Europe's LNG Imports Hit 20-Month Low Amid Low Gas Prices
Posted 02/08/2023 13:53
LNG imports into Europe reached a 20-month low in July, falling by 7% year over year to 8.6 million tons. This decline was driven by low European benchmark natural gas prices, which have discouraged traders from shipping many cargoes to the continent. The front-month futures at the TTF hub, the benchmark for Europe's gas trading, were at $30.43 (27.71 euros) per megawatt-hour (MWh) as of early July, contributing to the lowest import volumes since November 2021 when the energy crisis in Europe began.
While prices jumped due to maintenance in offshore Norway, including at the giant gas field Troll, which reduced pipeline gas exports, Europe's benchmark natural gas prices have fallen in recent months.
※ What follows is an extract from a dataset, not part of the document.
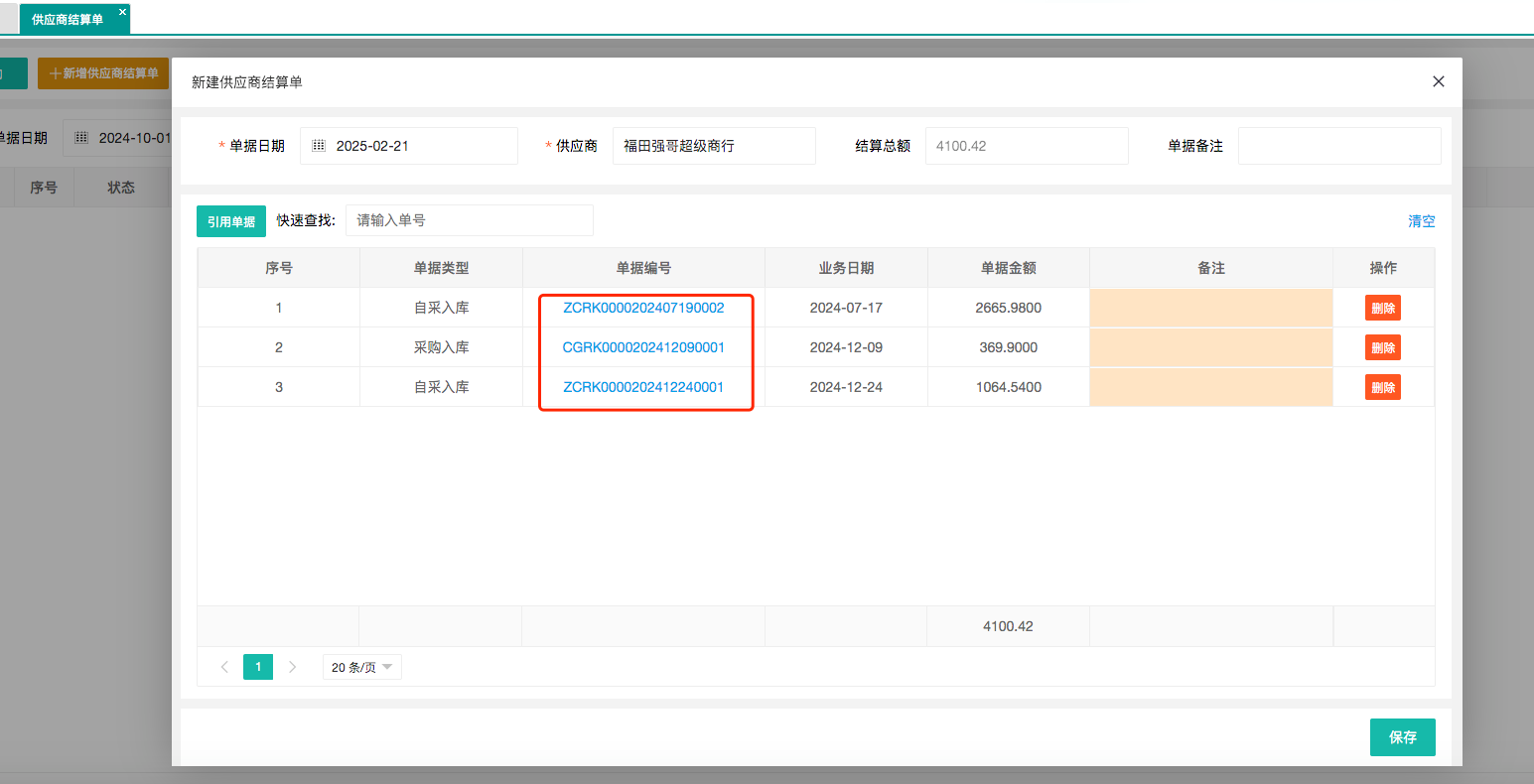This screenshot has height=784, width=1534.
Task: Open document CGRK0000202412090001 link
Action: tap(643, 347)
They are currently 80% lower than the record levels seen last summer, primarily due to ample gas inventories and comfortable gas storage levels. EU gas storage sites are currently on track to be full well in advance of EU targets, with storage levels much higher than the five-year average and the levels from the same time last year. As of July 31, EU gas storage sites were 85% full, easing concerns about Europe's gas supply.
The surplus gas inventories have capped the price gains from the Norwegian maintenance stoppages, resulting in lower European gas prices. This has led traders to favor the Asian market where spot LNG prices have risen, especially amid heatwaves in Japan, South Korea, and parts of China.
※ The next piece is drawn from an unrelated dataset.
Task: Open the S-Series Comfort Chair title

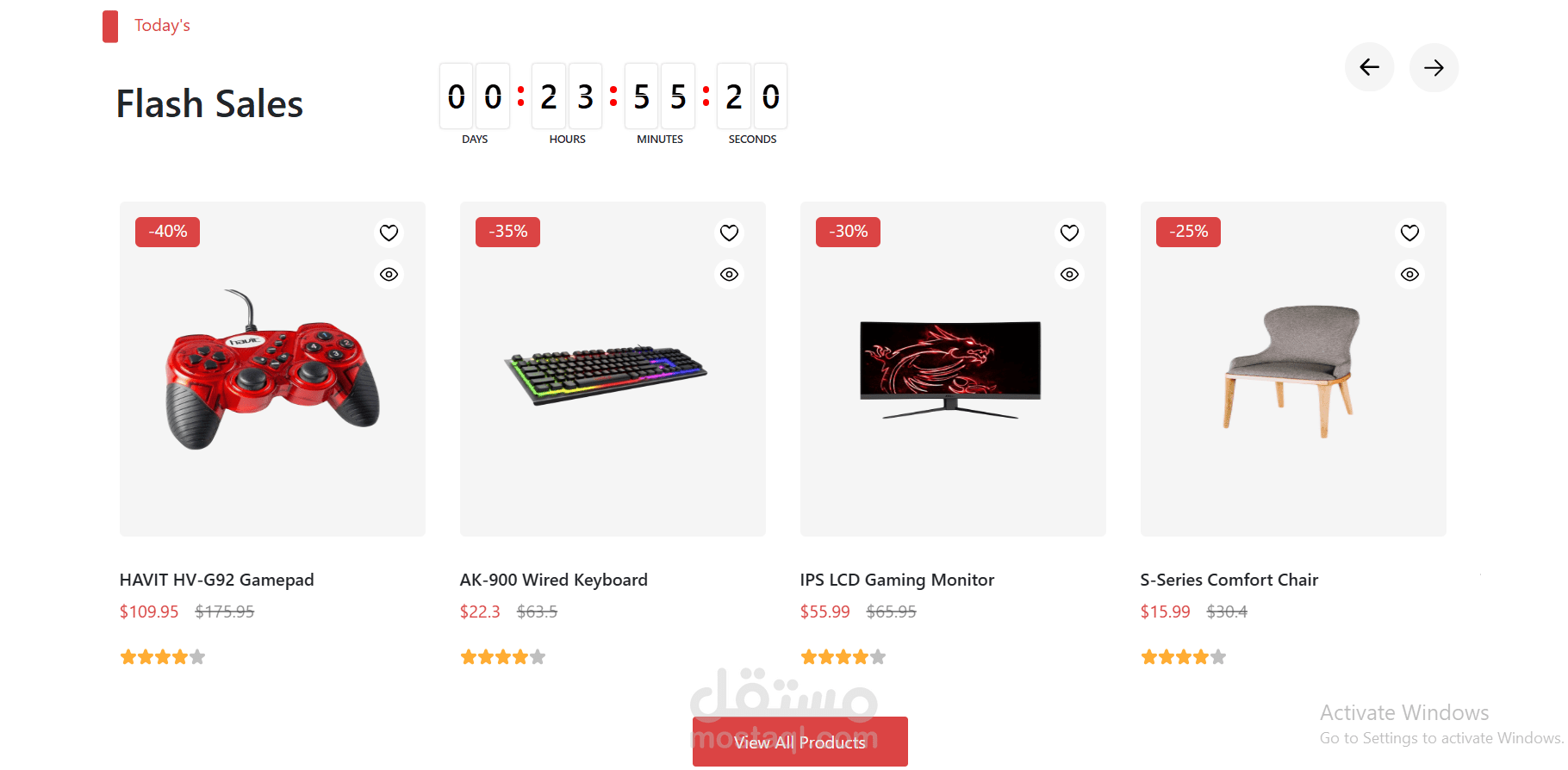Action: (x=1229, y=580)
The increasing discount of European gas prices compared to Asian LNG prices, which averaged around US$2.1/MMBtu in July compared to around US$0.3/MMBtu in June 2023, has further incentivized diverting more LNG cargoes towards Asia. This redirection of LNG could potentially reduce the supply glut in the European market, providing relief to European traders amid the ongoing energy crisis.